9 Total
1 High severity
6 Medium severity
2 Low severity
Summary

Coursera's Terms of Use govern access to and use of its online learning platform, including course enrollment, certificate programs, subscriptions, and user-generated content submissions. The agreement grants Coursera a worldwide, royalty-free, sublicensable license to use, reproduce, modify, and distribute any content users post or submit to the platform, including course reviews, forum posts, and assignment submissions. US-based users are subject to a mandatory individual arbitration clause and class action waiver that routes most disputes away from court proceedings.

◆ Actions to take:
1 – In the Coursera terms summary, which users are subject to the mandatory individual arbitration clause and class action waiver?
2 – Translate this sentence from the Coursera terms summary into Spanish: "US-based users are subject to a mandatory individual arbitration clause and class action waiver that routes most disputes away from court proceedings."
3 – Reproduce the part of the Coursera terms summary starting at "Coursera's Terms of" and ending at "from court proceedings.".

◆ Data section:

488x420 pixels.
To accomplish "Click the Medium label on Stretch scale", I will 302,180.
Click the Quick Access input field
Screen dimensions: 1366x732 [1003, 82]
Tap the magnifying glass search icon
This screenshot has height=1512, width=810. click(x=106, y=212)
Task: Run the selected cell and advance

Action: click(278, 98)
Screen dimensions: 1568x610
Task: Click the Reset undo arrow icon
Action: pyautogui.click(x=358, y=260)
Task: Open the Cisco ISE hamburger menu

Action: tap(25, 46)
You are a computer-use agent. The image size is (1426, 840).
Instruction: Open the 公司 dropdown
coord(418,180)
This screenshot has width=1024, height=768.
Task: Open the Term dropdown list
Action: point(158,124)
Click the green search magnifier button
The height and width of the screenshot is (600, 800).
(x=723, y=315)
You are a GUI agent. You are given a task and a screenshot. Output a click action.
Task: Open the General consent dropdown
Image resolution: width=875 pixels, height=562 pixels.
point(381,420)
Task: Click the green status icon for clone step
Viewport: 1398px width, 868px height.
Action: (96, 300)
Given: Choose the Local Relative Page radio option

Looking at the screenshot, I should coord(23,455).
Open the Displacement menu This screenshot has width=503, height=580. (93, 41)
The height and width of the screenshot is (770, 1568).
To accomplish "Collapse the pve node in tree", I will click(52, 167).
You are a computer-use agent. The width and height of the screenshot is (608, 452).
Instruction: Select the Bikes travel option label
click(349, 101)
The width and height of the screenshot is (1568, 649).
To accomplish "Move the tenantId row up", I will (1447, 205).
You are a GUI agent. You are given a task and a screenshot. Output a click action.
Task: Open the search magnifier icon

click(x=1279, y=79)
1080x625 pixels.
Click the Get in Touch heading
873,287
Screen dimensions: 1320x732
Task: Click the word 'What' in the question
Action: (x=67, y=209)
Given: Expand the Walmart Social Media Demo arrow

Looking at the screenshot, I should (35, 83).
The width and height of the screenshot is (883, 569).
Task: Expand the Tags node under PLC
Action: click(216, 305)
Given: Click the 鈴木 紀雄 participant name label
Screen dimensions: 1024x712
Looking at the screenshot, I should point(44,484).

◆ Written answers:
1 – US-based users

2 – Los usuarios con sede en EE. UU. están sujetos a una cláusula obligatoria de arbitraje individual y a una renuncia a demandas colectivas que aleja la mayoría de las disputas de los procedimientos judiciales.

3 –
Coursera's Terms of Use govern access to and use of its online learning platform, including course enrollment, certificate programs, subscriptions, and user-generated content submissions. The agreement grants Coursera a worldwide, royalty-free, sublicensable license to use, reproduce, modify, and distribute any content users post or submit to the platform, including course reviews, forum posts, and assignment submissions. US-based users are subject to a mandatory individual arbitration clause and class action waiver that routes most disputes away from court proceedings.